目测该特性将于5.3发布,尝鲜地址:Elasticsearch-5.3.0-SNAPSHOT,文档地址:search-request-collapse。
So,什么是字段折叠,可以理解就是按特定字段进行合并去重,比如我们有一个菜谱搜索,我希望按菜谱的“菜系”字段进行折叠,即返回结果每个菜系都返回一个结果,也就是按菜系去重,我搜索关键字“鱼”,要去返回的结果里面各种菜系都有,有湘菜,有粤菜,有中餐,有西餐,别全是湘菜,就是这个意思,通过按特定字段折叠之后,来丰富搜索结果的多样性。
说到这里,有人肯定会想到,使用 term agg+ top hits agg 来实现啊,这种组合两种聚和的方式可以实现上面的功能,不过也有一些局限性,比如,不能分页,#4915;结果不够精确(top term+top hits,es 的聚合实现选择了牺牲精度来提高速度);数据量大的情况下,聚合比较慢,影响搜索体验。
而新的的字段折叠的方式是怎么实现的的呢,有这些要点:
- 折叠+取 inner_hits 分两阶段执行(组合聚合的方式只有一个阶段),所以 top hits 永远是精确的。

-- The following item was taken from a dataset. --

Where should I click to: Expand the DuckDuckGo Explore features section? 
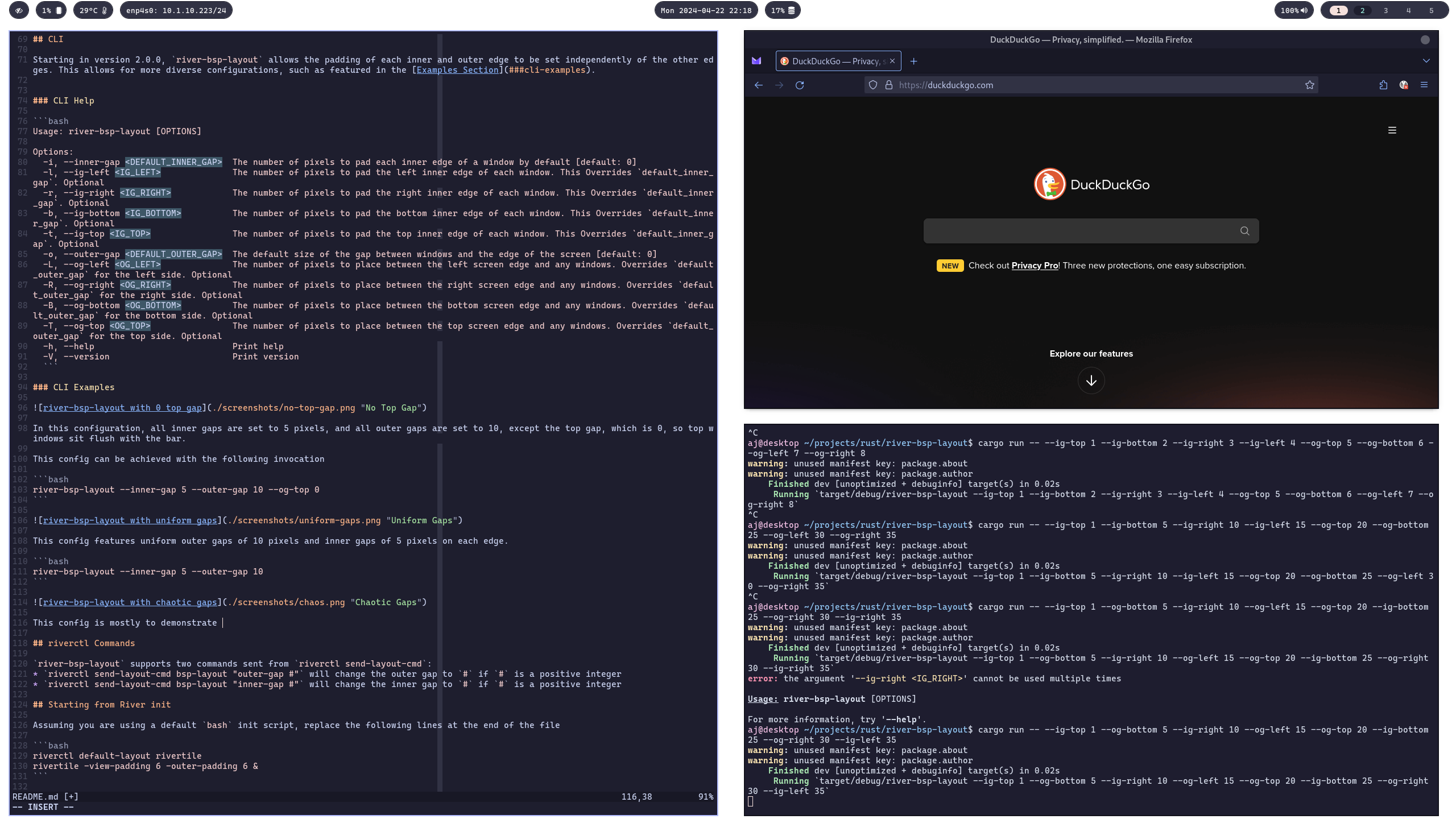pos(1090,380)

- 字段折叠只在 top hits 层执行,不需要每次都在完整的结果集上对为每个折叠主键计算实际的 doc values 值,只对 top hits 这小部分数据操作就可以,和 term agg 相比要节省很多内存。
- 因为只在 top hits 上进行折叠,所以相比组合聚合的方式,速度要快很多。

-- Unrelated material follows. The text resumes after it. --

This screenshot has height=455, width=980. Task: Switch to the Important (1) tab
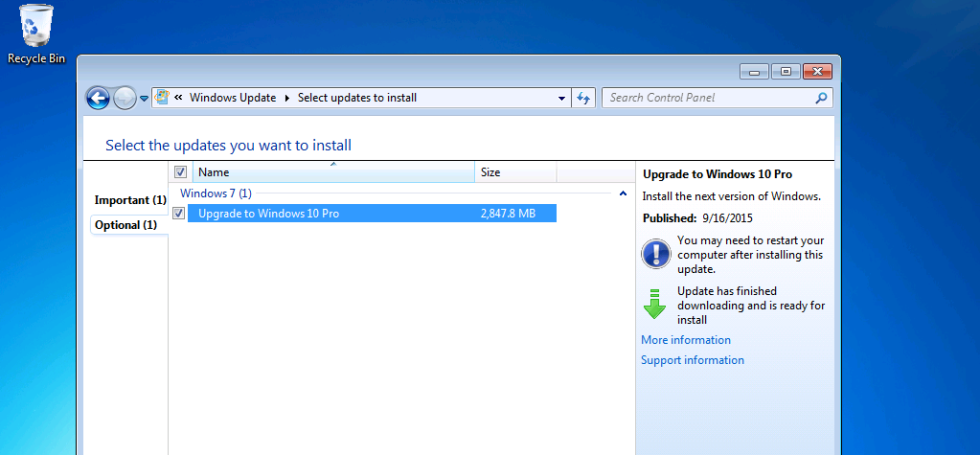point(130,200)
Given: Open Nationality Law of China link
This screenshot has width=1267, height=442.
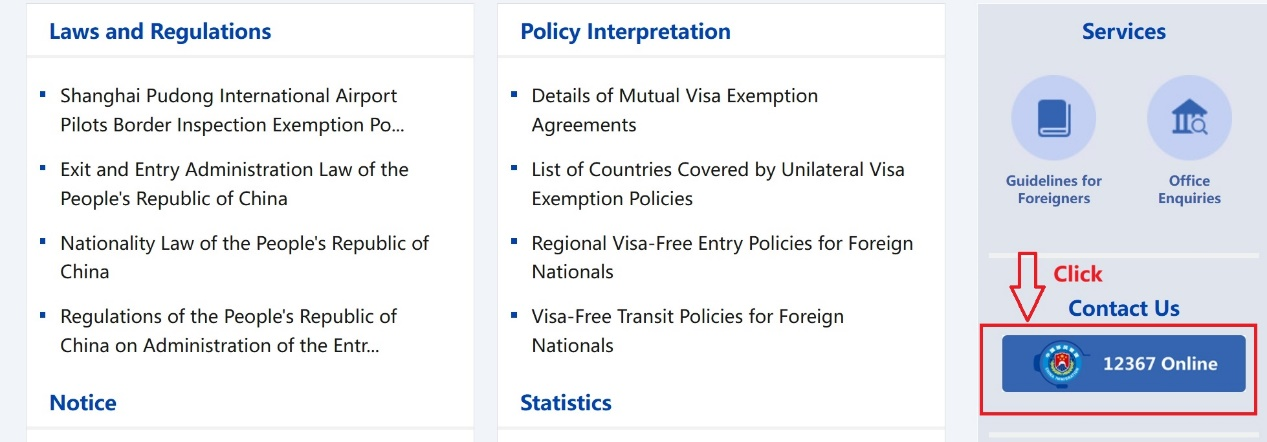Looking at the screenshot, I should tap(244, 257).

- 折叠 top docs 不需要使用全局序列(global ordinals)来转换 string,相比 agg 这也节省了很多内存。
- 分页成为可能,和常规搜索一样,具有相同的局限,先获取 from+size 的内容,再合并。
- search_after 和 scroll 暂未实现,不过具备可行性。
- 折叠只影响搜索结果,不影响聚合,搜索结果的 total 是所有的命中纪录数,去重的结果数未知(无法计算)。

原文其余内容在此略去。